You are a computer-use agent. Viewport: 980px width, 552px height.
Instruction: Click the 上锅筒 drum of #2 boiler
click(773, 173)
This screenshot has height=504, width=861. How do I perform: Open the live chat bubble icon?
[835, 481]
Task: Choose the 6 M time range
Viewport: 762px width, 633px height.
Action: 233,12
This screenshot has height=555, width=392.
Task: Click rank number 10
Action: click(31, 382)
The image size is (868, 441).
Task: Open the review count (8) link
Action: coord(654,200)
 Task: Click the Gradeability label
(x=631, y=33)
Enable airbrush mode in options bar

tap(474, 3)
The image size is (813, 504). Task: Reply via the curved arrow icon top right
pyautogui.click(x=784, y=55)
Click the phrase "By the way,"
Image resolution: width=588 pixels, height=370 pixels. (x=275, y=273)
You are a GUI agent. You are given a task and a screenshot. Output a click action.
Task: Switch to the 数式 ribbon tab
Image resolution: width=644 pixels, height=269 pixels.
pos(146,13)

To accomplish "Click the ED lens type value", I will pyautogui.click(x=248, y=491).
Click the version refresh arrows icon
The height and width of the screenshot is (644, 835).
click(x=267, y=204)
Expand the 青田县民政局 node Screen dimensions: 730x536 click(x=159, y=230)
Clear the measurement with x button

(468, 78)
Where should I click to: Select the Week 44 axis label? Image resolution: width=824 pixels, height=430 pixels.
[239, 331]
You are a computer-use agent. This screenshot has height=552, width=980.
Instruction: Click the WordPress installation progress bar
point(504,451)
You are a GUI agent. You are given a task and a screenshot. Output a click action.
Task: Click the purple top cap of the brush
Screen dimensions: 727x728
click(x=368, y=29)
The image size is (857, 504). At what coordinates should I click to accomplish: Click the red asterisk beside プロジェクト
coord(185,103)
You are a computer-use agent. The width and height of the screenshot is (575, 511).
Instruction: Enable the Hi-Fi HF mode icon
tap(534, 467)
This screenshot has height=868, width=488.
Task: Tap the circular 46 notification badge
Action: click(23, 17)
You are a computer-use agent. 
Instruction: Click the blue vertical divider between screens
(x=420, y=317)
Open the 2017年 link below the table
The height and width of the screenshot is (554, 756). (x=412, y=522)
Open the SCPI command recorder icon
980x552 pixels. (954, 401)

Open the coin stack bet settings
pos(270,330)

******

◆ **EXERCISE DESCRIPTION**: All that belongs in the answer is the lines from the start of the entries above through the line containing "Task: Choose the 6 M time range", each given exactly.

◆ **OUTPUT FOR THIS EXERCISE**:
You are a computer-use agent. Viewport: 980px width, 552px height.
Instruction: Click the 上锅筒 drum of #2 boiler
click(773, 173)
This screenshot has height=504, width=861. How do I perform: Open the live chat bubble icon?
[835, 481]
Task: Choose the 6 M time range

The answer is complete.